======== Material for this exercise ========

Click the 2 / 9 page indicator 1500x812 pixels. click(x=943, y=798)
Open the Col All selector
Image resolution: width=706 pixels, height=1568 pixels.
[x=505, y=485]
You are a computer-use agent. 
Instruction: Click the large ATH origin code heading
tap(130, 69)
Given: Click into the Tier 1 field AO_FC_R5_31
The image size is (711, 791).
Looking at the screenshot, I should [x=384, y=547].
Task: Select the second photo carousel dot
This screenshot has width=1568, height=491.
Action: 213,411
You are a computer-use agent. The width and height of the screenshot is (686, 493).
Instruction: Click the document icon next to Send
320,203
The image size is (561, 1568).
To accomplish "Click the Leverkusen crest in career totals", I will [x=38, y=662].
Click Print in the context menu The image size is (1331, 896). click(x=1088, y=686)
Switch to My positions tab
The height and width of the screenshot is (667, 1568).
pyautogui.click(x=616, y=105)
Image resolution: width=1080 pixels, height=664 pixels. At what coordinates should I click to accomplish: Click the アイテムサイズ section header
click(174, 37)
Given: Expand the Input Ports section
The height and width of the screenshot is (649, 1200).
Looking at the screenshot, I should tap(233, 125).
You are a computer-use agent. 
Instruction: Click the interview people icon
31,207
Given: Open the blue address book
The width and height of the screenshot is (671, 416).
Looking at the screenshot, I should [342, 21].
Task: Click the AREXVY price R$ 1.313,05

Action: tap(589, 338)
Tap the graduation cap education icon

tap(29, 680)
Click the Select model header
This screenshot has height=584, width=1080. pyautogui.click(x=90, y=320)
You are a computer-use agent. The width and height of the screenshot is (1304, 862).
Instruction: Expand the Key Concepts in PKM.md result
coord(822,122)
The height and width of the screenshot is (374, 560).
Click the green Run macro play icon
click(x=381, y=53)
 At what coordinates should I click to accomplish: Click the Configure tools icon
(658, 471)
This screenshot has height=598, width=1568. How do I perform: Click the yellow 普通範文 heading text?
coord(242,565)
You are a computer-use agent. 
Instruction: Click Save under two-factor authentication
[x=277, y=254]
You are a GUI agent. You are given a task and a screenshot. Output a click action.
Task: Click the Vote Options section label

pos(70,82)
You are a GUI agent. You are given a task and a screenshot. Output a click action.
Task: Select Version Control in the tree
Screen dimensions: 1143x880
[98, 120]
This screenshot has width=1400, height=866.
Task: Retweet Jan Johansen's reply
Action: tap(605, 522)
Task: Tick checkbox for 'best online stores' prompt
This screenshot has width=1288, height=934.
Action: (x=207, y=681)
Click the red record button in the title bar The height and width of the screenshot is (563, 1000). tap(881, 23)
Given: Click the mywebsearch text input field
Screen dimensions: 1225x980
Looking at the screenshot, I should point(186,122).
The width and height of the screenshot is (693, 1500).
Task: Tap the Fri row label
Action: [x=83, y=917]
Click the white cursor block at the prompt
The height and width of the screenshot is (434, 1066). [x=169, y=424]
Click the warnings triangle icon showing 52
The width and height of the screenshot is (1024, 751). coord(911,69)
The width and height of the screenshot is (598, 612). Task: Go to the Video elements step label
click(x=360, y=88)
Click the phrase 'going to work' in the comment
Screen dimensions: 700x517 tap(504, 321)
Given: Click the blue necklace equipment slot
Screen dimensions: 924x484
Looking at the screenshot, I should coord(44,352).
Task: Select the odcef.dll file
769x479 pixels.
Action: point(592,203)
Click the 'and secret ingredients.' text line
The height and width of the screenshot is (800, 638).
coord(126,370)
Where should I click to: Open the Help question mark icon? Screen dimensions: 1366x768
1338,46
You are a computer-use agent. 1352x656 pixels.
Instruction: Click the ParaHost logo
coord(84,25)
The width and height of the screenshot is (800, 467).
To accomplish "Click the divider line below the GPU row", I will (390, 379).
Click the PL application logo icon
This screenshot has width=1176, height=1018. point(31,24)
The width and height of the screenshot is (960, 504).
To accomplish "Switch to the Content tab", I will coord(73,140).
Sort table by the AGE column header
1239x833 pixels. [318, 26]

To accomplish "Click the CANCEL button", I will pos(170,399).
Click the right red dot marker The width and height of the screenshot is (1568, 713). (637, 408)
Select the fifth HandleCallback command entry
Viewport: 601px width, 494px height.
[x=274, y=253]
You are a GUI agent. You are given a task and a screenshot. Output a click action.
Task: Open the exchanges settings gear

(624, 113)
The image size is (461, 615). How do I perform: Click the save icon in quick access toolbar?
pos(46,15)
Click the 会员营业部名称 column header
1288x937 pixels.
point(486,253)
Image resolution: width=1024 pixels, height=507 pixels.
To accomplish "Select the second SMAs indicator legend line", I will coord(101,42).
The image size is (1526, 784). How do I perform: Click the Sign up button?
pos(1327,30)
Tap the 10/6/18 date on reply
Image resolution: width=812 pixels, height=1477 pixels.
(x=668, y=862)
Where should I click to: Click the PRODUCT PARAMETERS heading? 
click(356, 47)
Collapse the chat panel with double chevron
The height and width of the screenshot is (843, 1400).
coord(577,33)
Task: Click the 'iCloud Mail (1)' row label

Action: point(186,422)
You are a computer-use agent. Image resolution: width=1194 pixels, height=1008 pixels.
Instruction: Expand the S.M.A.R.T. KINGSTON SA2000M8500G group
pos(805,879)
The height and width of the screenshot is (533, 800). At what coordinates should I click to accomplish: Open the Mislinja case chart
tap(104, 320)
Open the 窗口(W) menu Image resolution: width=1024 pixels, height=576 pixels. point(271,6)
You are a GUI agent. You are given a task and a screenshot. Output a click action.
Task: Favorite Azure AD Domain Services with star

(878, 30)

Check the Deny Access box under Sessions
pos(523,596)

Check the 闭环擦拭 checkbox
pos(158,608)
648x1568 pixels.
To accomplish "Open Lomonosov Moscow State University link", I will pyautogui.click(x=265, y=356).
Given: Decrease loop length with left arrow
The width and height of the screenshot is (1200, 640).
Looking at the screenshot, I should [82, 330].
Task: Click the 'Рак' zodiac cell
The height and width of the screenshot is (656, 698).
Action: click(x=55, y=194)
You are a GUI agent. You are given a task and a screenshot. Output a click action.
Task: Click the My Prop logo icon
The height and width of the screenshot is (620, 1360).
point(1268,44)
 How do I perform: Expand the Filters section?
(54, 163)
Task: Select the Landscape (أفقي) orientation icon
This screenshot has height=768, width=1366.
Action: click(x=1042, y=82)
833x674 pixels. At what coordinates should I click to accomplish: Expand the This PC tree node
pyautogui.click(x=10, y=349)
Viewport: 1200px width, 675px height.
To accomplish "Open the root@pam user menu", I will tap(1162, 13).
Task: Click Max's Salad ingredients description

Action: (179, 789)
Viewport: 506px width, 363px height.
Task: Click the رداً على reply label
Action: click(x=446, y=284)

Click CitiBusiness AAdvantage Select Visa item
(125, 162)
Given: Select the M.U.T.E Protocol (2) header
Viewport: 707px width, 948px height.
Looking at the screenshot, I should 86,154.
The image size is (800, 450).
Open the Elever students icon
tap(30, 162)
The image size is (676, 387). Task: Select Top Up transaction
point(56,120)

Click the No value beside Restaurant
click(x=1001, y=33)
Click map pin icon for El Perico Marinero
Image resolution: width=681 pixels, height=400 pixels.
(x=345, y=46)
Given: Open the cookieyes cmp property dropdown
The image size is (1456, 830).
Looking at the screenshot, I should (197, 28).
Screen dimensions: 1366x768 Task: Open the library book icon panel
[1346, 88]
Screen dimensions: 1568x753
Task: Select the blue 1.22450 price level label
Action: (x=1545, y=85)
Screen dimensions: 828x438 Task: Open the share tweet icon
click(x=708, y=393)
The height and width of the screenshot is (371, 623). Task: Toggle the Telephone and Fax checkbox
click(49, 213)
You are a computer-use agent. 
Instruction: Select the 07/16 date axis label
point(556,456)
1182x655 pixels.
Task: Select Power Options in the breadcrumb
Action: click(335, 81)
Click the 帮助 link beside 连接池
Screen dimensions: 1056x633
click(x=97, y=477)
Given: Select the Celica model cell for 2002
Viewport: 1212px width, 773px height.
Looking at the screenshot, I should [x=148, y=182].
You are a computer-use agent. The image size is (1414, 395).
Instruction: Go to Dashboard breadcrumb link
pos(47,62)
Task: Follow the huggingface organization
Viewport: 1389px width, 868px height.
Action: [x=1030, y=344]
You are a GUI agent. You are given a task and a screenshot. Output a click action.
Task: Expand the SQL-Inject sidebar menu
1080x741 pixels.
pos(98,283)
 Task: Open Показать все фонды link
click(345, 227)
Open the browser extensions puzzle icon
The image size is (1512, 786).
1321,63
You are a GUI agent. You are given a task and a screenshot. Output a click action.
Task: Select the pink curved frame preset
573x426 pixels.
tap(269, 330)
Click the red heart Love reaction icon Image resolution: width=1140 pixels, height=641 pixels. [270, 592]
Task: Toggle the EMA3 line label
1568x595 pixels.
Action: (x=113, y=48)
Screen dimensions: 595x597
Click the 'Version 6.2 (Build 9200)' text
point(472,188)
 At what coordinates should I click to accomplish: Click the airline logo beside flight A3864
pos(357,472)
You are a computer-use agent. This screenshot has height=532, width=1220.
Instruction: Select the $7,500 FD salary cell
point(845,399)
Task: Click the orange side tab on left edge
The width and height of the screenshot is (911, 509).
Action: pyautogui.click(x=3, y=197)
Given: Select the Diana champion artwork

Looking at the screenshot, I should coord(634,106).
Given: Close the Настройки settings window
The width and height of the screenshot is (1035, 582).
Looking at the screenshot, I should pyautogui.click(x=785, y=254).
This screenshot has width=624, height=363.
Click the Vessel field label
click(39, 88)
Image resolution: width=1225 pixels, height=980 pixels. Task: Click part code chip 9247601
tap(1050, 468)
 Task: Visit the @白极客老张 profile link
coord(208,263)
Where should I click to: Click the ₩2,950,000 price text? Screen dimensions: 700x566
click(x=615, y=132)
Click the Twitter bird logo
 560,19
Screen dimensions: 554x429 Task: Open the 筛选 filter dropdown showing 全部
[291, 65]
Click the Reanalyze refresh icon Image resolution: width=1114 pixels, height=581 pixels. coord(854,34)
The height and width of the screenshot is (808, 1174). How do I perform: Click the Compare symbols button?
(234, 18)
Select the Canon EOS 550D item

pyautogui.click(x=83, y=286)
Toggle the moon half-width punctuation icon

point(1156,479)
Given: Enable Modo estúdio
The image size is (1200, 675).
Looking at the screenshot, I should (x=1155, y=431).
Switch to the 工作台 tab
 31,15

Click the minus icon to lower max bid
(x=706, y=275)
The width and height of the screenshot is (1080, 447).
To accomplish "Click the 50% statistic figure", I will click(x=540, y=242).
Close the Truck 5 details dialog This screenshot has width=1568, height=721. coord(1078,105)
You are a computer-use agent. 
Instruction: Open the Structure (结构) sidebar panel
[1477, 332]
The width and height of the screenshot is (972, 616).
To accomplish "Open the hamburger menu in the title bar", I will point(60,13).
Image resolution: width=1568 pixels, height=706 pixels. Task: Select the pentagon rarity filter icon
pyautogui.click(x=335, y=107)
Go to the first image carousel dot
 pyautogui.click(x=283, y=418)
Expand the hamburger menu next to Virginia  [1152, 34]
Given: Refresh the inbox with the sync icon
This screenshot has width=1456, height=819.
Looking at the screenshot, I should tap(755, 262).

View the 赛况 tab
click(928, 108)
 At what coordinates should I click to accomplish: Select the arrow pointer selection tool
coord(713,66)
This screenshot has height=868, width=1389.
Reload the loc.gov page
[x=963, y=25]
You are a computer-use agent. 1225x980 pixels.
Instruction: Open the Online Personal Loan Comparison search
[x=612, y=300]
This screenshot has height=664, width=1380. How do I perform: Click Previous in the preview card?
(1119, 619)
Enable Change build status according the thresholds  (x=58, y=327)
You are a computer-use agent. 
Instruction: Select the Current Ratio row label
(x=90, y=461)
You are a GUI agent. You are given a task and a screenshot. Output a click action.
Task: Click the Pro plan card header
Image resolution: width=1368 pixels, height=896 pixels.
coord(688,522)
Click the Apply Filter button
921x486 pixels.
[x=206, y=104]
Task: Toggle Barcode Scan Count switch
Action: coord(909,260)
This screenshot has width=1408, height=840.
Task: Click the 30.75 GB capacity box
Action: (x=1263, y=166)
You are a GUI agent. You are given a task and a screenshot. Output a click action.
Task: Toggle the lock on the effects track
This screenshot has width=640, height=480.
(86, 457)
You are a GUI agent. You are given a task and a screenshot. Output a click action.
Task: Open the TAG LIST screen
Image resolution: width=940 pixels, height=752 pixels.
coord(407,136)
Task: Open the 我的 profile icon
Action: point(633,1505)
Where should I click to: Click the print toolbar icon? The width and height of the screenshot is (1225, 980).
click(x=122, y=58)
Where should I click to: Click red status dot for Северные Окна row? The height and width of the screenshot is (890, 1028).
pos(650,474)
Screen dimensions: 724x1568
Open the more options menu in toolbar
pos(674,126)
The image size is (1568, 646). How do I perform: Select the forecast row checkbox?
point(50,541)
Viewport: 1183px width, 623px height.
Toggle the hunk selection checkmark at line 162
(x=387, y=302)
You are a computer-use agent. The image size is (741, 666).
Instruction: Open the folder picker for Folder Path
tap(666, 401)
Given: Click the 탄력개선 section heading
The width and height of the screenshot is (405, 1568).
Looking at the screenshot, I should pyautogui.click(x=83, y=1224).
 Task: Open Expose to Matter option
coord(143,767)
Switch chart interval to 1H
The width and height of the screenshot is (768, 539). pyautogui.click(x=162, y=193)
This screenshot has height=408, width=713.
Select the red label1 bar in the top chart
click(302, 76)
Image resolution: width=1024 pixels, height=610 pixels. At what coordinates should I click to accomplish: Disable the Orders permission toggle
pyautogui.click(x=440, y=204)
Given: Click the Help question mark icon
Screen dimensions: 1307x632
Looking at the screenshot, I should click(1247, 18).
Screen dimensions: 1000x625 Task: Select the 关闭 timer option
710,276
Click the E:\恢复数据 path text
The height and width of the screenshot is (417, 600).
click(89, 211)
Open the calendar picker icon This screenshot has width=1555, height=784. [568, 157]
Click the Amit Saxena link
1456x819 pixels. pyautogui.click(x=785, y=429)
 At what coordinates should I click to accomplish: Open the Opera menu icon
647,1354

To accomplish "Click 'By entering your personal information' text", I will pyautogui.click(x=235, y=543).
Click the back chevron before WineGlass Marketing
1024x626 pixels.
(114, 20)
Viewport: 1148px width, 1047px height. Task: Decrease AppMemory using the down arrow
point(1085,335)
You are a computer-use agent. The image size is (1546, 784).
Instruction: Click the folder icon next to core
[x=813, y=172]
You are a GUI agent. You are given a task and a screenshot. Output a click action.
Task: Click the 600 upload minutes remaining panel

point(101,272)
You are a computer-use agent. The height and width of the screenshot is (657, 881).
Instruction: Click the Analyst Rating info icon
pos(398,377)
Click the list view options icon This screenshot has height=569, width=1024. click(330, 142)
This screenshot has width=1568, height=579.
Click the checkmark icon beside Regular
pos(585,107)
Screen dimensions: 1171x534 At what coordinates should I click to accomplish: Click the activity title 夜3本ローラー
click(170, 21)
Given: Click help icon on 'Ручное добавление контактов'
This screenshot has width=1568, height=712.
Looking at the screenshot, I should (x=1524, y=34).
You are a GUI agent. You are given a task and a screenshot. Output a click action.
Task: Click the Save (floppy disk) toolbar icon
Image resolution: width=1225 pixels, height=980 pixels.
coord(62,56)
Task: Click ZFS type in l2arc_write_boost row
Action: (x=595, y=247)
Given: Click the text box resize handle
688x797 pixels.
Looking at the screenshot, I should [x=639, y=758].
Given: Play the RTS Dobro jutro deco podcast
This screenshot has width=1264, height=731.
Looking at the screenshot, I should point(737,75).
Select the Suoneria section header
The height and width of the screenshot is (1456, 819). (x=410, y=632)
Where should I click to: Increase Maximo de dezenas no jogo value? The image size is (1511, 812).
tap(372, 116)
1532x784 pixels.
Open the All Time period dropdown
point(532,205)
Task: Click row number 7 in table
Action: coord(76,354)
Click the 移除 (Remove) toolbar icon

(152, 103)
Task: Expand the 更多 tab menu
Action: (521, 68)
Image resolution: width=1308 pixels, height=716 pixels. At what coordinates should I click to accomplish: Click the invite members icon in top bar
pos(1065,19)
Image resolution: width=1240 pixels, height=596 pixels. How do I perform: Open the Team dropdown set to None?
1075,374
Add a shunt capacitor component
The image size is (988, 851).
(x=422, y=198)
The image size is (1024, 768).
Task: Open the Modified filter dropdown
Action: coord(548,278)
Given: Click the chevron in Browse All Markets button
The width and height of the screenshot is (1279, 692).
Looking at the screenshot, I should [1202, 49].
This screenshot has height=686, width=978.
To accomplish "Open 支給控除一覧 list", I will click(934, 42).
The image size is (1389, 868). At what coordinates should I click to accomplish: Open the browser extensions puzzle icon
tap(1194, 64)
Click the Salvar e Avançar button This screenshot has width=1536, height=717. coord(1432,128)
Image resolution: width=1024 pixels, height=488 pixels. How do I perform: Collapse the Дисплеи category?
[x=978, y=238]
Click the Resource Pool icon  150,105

========

The problem
Write out exactly the lines above from the line with "Viewport: 707px width, 948px height." through the line with "Given: Open the cookieyes", both of them included, and leave out all other lines.

Response
Viewport: 707px width, 948px height.
Looking at the screenshot, I should 86,154.
The image size is (800, 450).
Open the Elever students icon
tap(30, 162)
The image size is (676, 387). Task: Select Top Up transaction
point(56,120)

Click the No value beside Restaurant
click(x=1001, y=33)
Click map pin icon for El Perico Marinero
Image resolution: width=681 pixels, height=400 pixels.
(x=345, y=46)
Given: Open the cookieyes cmp property dropdown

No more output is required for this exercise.